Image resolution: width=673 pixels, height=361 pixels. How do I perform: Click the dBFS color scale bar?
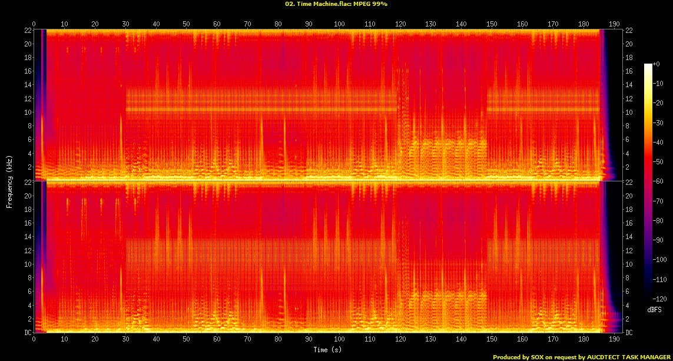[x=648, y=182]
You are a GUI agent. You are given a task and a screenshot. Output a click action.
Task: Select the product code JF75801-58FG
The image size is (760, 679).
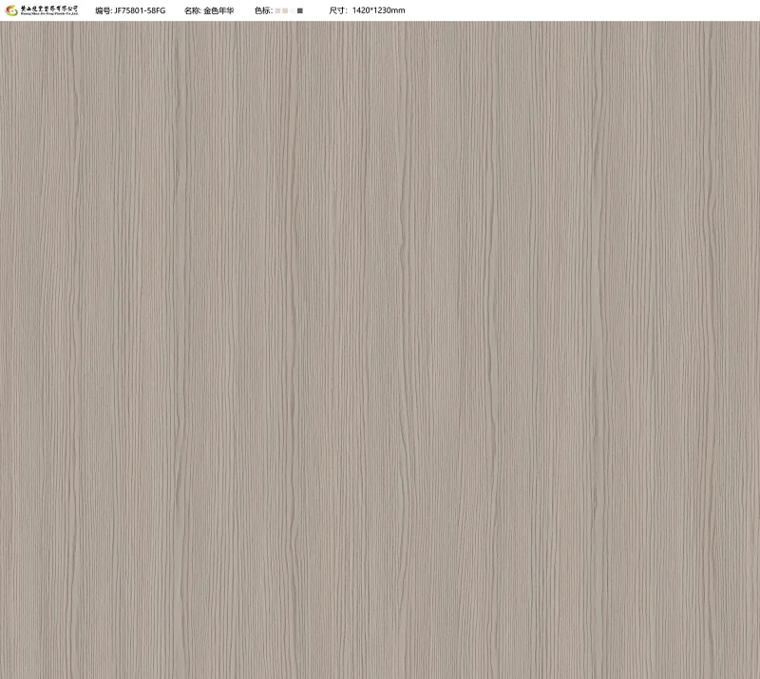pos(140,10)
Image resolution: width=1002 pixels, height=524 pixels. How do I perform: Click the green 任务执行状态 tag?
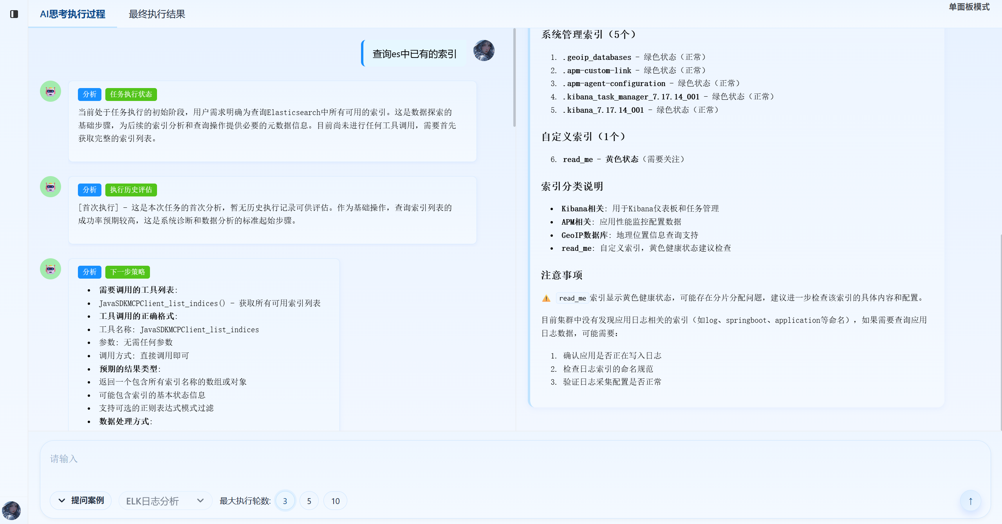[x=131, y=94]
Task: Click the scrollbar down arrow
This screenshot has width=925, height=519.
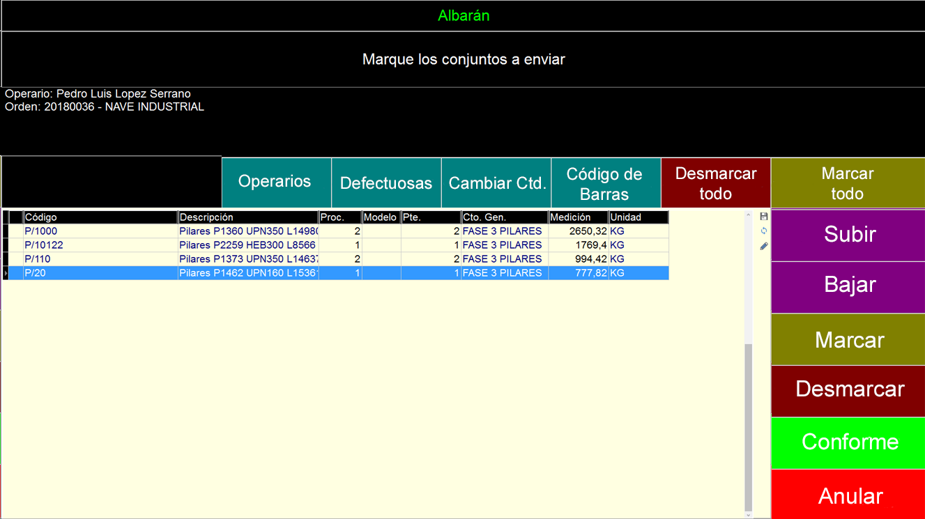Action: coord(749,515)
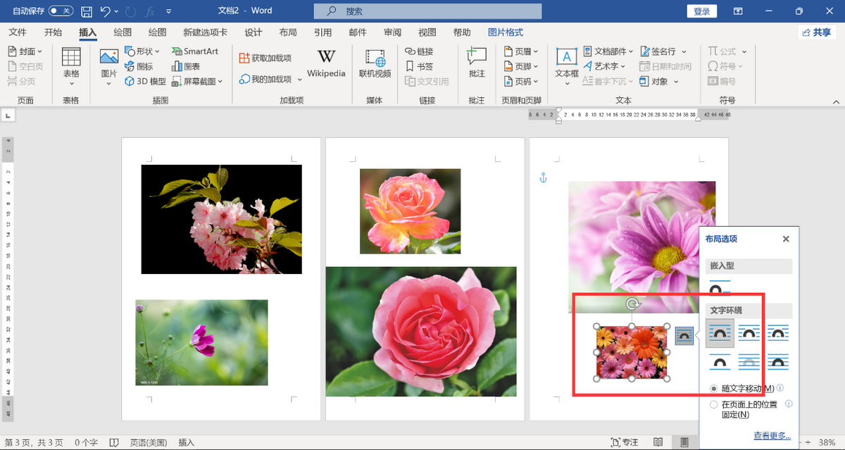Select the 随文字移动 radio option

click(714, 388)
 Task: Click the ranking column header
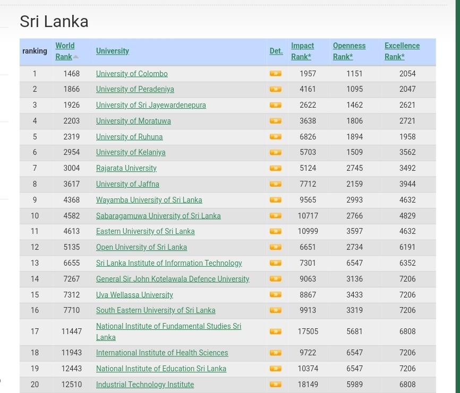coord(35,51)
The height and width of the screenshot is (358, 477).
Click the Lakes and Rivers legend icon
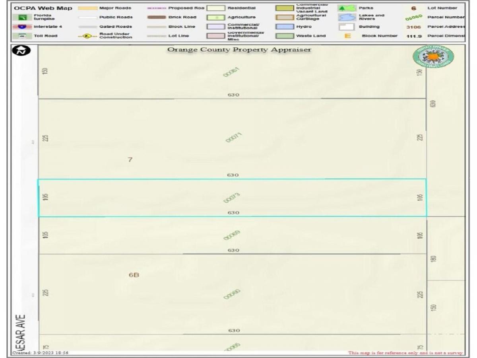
-*-
Reproduce every line of the data above verbatim, leaving out the pictures.

Image resolution: width=673 pixels, height=361 pixels. How do I perform: Click the dBFS color scale bar?
[x=648, y=182]
You are a GUI agent. You are given a task and a screenshot. Output a click action.
Task: Select the product code JF75801-58FG
The image size is (760, 679).
pos(140,10)
Image resolution: width=1002 pixels, height=524 pixels. How do I perform: Click the green 任务执行状态 tag?
[x=131, y=94]
Task: Click the scrollbar down arrow
This screenshot has width=925, height=519.
Action: coord(749,515)
Select the 随文字移动 radio option

click(714, 388)
 Task: Click the ranking column header
coord(35,51)
The height and width of the screenshot is (358, 477).
Click the Lakes and Rivers legend icon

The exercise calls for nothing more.